Teoricamente até se apostou na inovação educacional e ideológica das populações. Apostou-se na educação pois o discurso assim o aconselhava, mas a verdade é que foram os interesses desses senhores “já gordos de tanto comer” que prevaleceu e continua a prevalecer.
O resultado disto tudo não poderia ser muito diferente daquele espelhado no discurso do pobre desempregado anteriormente mencionado, uma vez que ainda não se cumpriu na totalidade a aposta na educação, dado que toda a evolução é, e deve ser lenta. Então como se muda a realidade em que estamos? Como saímos deste afogamento?
Antes de mais há que salientar que o facto de mantermos as nossas tradições e paixões futebolísticas, aliadas à “nova doutrina” (ou nova “droga” social) que é o capitalismo, instaurou-se em nós uma incapacidade de mudar a nossa realidade. Nasce em nós a noção de des-responsabilidade. «A des-responsabilidade favorece o egocentrismo, o qual, na perda da responsabilidade e da solidariedade, conduz à des-moralidade (degradação do sentido moral). A des-responsabilidade e a des-moralidade favorecem a propagação da irresponsabilidade e da imoralidade», resultando na total passividade perante os problemas e total inadaptação à mudança e, acima de tudo, uma total avidez de consumo.
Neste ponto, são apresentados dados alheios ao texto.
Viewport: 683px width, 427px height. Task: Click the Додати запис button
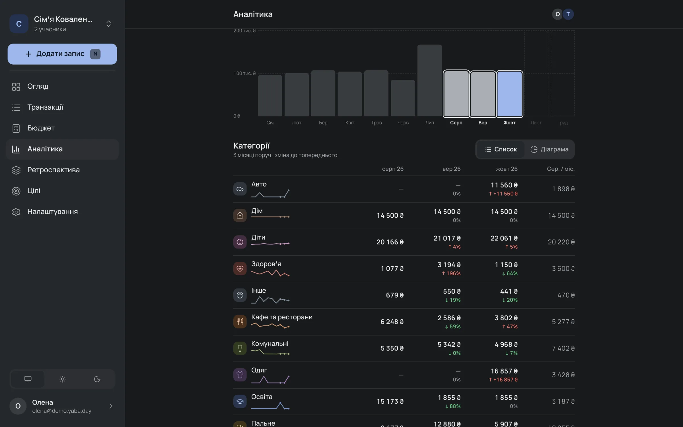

Espera-se que sejam os outros a resolver os nossos problemas, de preferência o governo e deus todo poderoso que lá do alto dos céus dita as nossas fortunas e desgraças. Olhamos para o quanto temos e não no quanto podemos contribuir para o bem estar geral. Não sabemos sair desta encruzilhada (ou não queremos?).
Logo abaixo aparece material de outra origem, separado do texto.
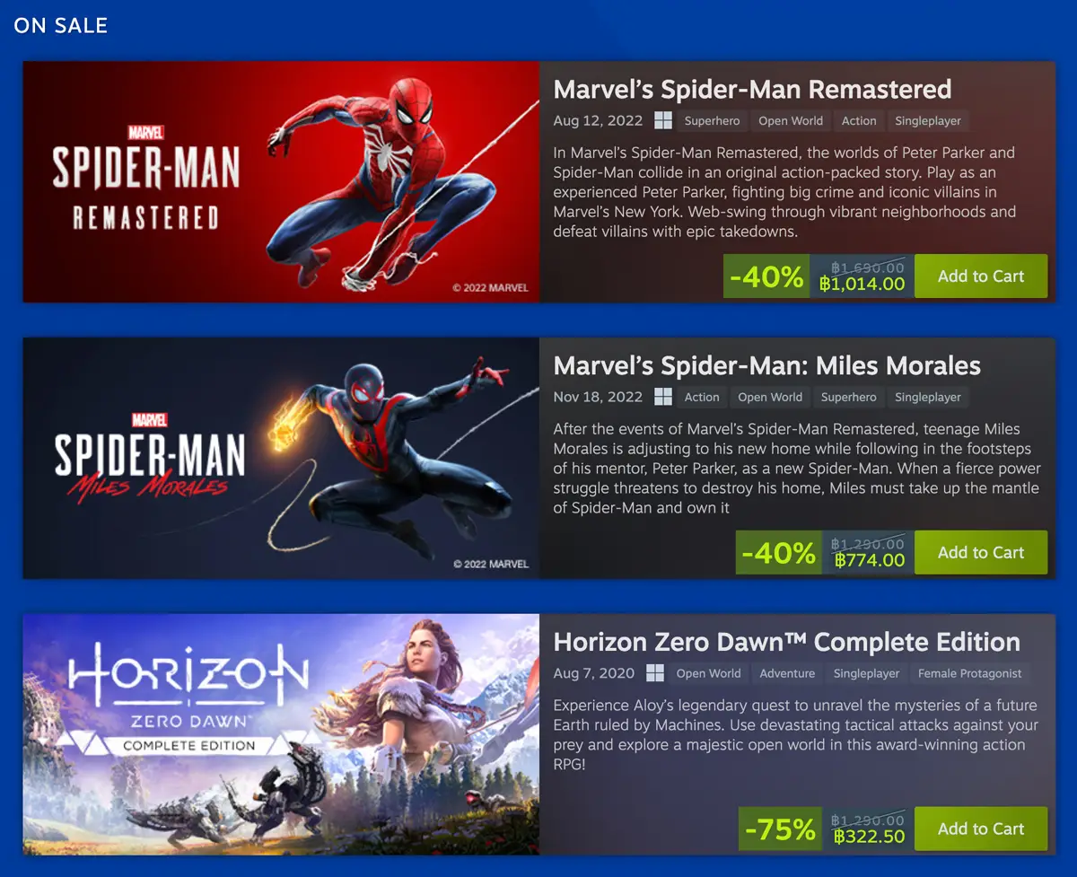Click Windows icon for Spider-Man Remastered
Por cumprir está ainda a mudança ideológica no verdadeiro sentido da palavra. Não quer isto dizer que se deva cortar radicalmente com a nossa realidade, apenas se deve implementar verdadeiramente uma vontade em mudar o cenário para melhor e só com a capacidade de nos unirmos em torno de um bem comum (tal qual fazemos quando os nossos heróis futebolistas partem numa demanda desportiva, quais heróis dos descobrimentos, ou até quando a veneradíssima imagem de Nossa Senhora de Fátima parte em auxílio de outros povos, facto que nos enche a todos de enorme orgulho) será então possível almejar outra realidade. O segredo está em ensinar às pessoas a capacidade de mudança e alta competitividade que nos é requerida. Para isso há que ensinar às populações a verem o desemprego, não como uma desgraça, mas sim como uma nova oportunidade. Cabe a cada um de nós contribuir para que o país possa remar num mesmo sentido, com um mesmo horizonte em mente.
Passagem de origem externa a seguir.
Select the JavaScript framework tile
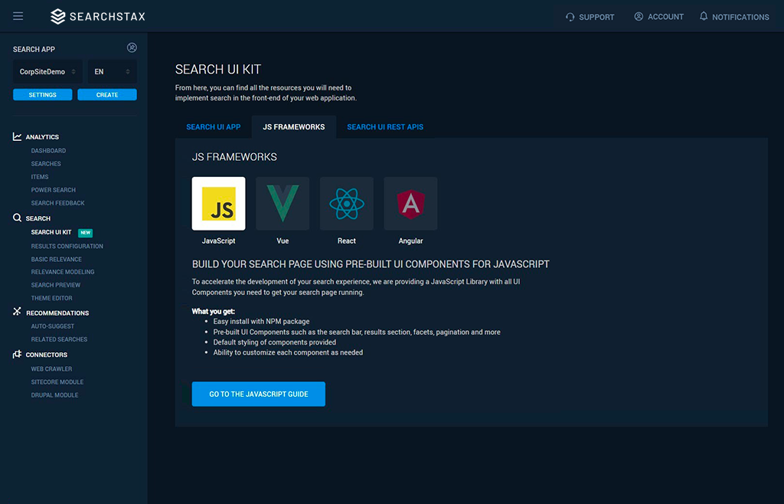Screen dimensions: 784x504 [217, 204]
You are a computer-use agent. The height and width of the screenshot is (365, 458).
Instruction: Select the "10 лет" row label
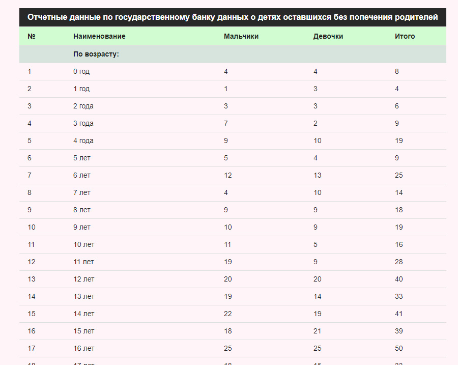click(x=84, y=244)
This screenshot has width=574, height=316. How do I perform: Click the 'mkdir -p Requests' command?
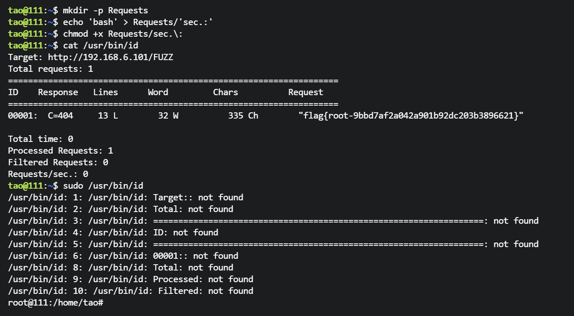(x=105, y=10)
Mas afinal onde estás D. Sebastião…!?

Miguel Teixeira de Andrade

VAZIO TEMPORAL I

Que lugar tem Portugal no mundo? Como se une um povo em volta de um bem comum? Estas questões têm me levado a pensar que até somos algo especiais, temos algo para oferecer ao mundo mas, infelizmente andamos meio perdidos, sem rumo e esse desnorte leva-nos a estar em constante desassossego ideológico.
Não sei se será pelo facto de estarmos num mundo em que interessa mais a velocidade das acções, a quantidade de capital que o ferimos, do que a qualidade destas mesmas acções, a simplicidade delas. Sinto que algures no tempo houve algo que nos fazia acreditar que as nossas capacidades serviam o bem comum, um tempo em que tudo era possível e que agora esse idealismo se perdeu por entre uma neblina espessa que nos circunda. Parece que estamos envoltos num manto gigante e dele não queremos sair porque temos medo de afirmar ao mundo o que somos. Esse tempo fantástico que vivemos é passado( sim eu sei), contudo sinto uma espécie de necessidade de voltar a ele, embora nunca o tenha vivido.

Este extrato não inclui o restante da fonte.